§ Assignment
Which lines of the entries contain the string "will"? Please find them and copy them.
-- Data for analysis follows --
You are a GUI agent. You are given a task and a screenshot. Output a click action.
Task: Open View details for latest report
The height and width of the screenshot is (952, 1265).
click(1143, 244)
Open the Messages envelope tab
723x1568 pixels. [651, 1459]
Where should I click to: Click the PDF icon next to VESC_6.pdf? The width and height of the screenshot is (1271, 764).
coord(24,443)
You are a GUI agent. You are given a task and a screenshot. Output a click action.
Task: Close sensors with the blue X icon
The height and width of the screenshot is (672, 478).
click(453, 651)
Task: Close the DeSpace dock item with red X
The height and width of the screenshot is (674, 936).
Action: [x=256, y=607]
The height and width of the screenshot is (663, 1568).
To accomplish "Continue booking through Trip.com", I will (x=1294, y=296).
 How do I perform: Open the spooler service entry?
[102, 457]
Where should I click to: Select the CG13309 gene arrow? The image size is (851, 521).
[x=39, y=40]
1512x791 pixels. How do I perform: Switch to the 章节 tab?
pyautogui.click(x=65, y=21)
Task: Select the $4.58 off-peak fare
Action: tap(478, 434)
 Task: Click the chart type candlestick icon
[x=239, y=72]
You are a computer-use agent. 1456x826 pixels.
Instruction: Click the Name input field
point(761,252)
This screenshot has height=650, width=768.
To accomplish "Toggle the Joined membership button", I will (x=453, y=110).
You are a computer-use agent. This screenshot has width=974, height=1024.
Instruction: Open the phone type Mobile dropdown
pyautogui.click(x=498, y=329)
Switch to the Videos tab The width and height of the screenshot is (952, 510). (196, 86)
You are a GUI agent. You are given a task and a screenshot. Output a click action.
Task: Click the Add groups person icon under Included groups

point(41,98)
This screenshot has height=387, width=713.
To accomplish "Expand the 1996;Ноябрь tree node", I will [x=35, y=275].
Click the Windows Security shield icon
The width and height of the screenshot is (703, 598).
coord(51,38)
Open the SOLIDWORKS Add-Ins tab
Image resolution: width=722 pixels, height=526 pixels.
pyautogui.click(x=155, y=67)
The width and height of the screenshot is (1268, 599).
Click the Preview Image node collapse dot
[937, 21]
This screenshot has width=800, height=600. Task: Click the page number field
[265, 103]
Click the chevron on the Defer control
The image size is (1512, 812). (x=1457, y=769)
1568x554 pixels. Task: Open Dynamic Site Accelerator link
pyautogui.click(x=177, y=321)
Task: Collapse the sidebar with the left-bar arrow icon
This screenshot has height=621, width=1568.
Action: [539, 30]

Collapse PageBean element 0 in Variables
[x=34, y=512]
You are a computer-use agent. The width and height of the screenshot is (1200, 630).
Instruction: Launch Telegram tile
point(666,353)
-- Data for analysis concluded --
§ Written answer
To accomplish "Continue booking through Trip.com", I will (x=1294, y=296).
To accomplish "Toggle the Joined membership button", I will (x=453, y=110).
To accomplish "Expand the 1996;Ноябрь tree node", I will [x=35, y=275].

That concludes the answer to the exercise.